Geçmiş zaman kullanmamın nedeni bulunduğu Üsküdar sahilinin de İstanbul’un sahil bantlarına musallat olan dolgu inşaatlarına dahil edilmiş olması. Şemsi Paşa Üsküdar rıhtımında yani yalı konumunda yer alan maket ölçekli bir külliye. Küçük ama Osmanlı kamusal kompleksleri külliyelerin belirleyici özelliklerini taşıyor. Bu konunun en yetkin ve kapsamlı kaynağı Alpaslan Ataman’ın “Bir Göz Yapıdan Külliyeye” kitabında tanımlandığı şekliyle; yaslandığı rıhtım ve yolun hizalarınca belirlenmiş ortogonal geometrisi külliye programlarının asgarisi olan bir cami ile medreseyi barındırıyor. Her ikisini de kuşatan revak dizileri de karşılıklı bir yeşil avlu oluştururken yerleşmenin tamamını içinde kapı ve pencere boşlukları açılmış bir duvar sınırlıyor.
Süleymaniye Külliyesi (cami duvarı avlusu kırmızı kesik çizgi ile).
Bütün bu özellikleriyle boyutları Süleymaniye ve Fatih külliyelerinin dev ölçü ve programlarına kadar varan külliye yerleşmelerinin tipik özelliklerini taşırken bir kenarından denize yaslanmasıyla atipik karakter taşıyarak Osmanlı kamusal mimarisinde kendine has bir yer edinmiş oluyor.

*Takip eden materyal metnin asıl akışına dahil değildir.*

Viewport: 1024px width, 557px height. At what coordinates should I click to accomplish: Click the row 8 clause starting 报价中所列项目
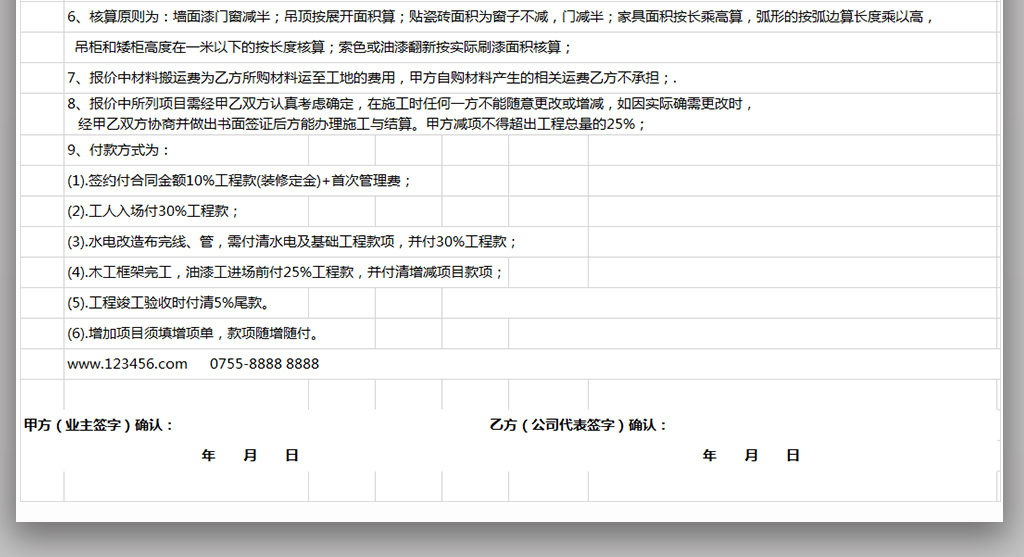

Bu özellikleriyle birlikte düşünüldüğünde Reha Günay objektifinden çıkma hava fotoğrafının Gülru Necipoğlu’nun Osmanlı klasik devri yapı üretimi ilişkilerinin başyapıtı “Sinan Çağı”nın kapak resmi olarak kullanılması da sadece fotojenikliğiyle ilgili olmasa gerek.
Sadede gelirsek bu kez, başka yerlere benzemeyen çok hassas bir aralıkta doldurulacak deniz. Ufak bir sürçme, dikkatsizlik ve ihmal, geri döndürülemez bir kayıba yol açıverir. Burayı seçip işe girişenler farkında mı? Yer seçimi pek iyiye alamet değilse de hayırlısı diyeceğiz artık…
Özetle, nasıl ki, ev boya-badana olurken kırılgan bir cam bibloya koltuk-kanepe, masa-sehpadan ayrı özel bir özen gerekirse, Şemsi Paşa’ya da o hassasiyetle davranmak gerekir. Ben sadece uyaracak konumdayım. İş işi verenle üstlenene kalıyor..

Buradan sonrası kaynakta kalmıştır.